Hi. I thought https://www.youtube.com/watch?v=cLMbrzI5p6s might be of interest to the WG. It's a 30 second video from a chat today at Full Fact (UK fact checking charity), with Andy Dudfield from the UK's Office for National Statistics. Andy, Will Moy, Mevan Babakar and I discussed the importance of making sure that caveats of various kinds travel along with the different data format representations of statistical data. Full Fact have done some work in this direction and would be interested in conversations on how it might plug into standards (e.g. CSVW, DCAT, Schema.org etc). 

 

I've also just transcribed the video, so here's the text version:

 

(Will Moy) "[re statistical data]... full of numbers, ... what I want to go along with that is a list of things I need to know about those numbers in order to be able to re-use them.
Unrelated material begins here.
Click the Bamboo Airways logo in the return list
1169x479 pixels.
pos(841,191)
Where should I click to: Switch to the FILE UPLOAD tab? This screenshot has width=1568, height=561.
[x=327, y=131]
And I want those to be organized so instead of just getting a long list of footnotes, those footnotes are classified into the type of caveat it is. So we did a piece of work which is what kind of caveats exist. So - is it an anomalous data point or is it that we changed the methodology or whatever, ... classify it that way, in a machine readable way using a standardized code list so a computer has a reasonable chance of being able to reason about what those numbers can do."

 

I'll share more details of this work as I find out more but it seemed worth making a quick note first.

 

cheers,

 

Dan

Received on Friday, 14 July 2017 07:14:04 UTC